**Aim of the exercise**
Can you give the part of the market commentary below that opens with "You’d think that, with" and closes with "ones getting crushed." again, changing "short sellers" to "bearish traders"?

Things happen at the speed of light when robot traders rule the market.
You’d think that, with the Fed’s threat to cause “pain” with higher interest rates, short sellers would be crushing it these days. But instead, as with the summer rally, they’re suddenly the ones getting crushed.
That’s because hedge funds and commodity trading advisor trading programs got caught on the wrong side of the trade and had to reverse their market bias. Their short-covering was amplified by the stealth buying of value players, who seem to have been building long positions as prices have come down after the summer rally. The result was last week’s short squeeze, which may still have some legs left if the stealth buying turns into something more solid.
Glimmer of Hope
Last week, I noted that “September is traditionally a bad month for stocks. And with the Fed draining $95 billion in liquidity from the banking system as it accelerates QT, things could go from bad to worse, although bearish sentiment is increasing and the market is getting very oversold.”
I further noted: “Still, there was a glimmer of hope at week’s end, as the Eurodollar Index (XED), see below, moved decidedly higher. We’ll have to see what develops from this, as a move higher in XED is often a bullish sign for stocks.”
So far, the “glimmer of hope” seems to be another short-covering rally, which of course is tradable, at least in the short term. But, if stocks can somehow manage to take out the highs from the summer rally, we could be in a totally different trading environment for the rest of the year.

**Material**

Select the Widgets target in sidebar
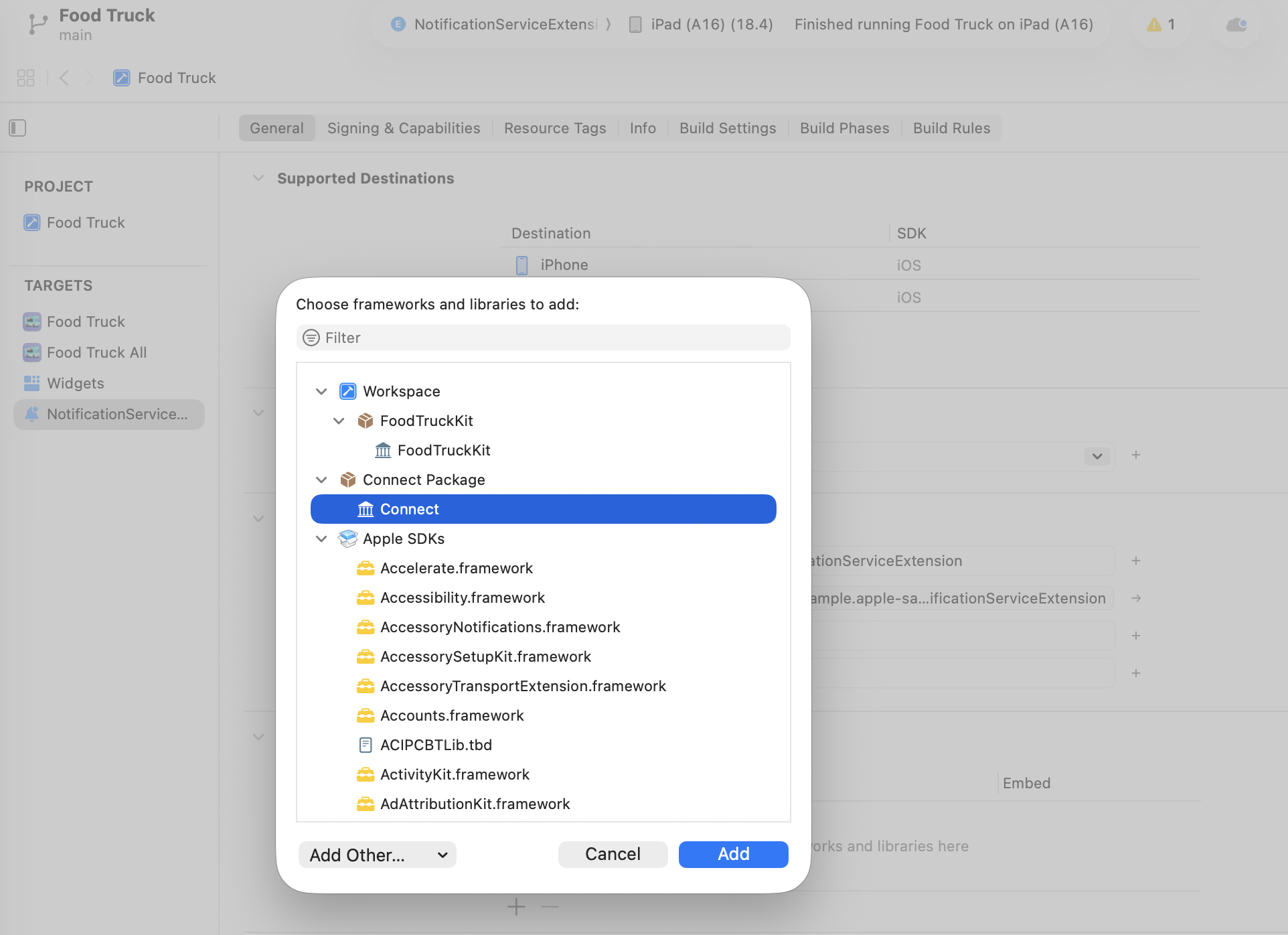The height and width of the screenshot is (935, 1288). pyautogui.click(x=75, y=383)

**The completed task**
You’d think that, with the Fed’s threat to cause “pain” with higher interest rates, bearish traders would be crushing it these days. But instead, as with the summer rally, they’re suddenly the ones getting crushed.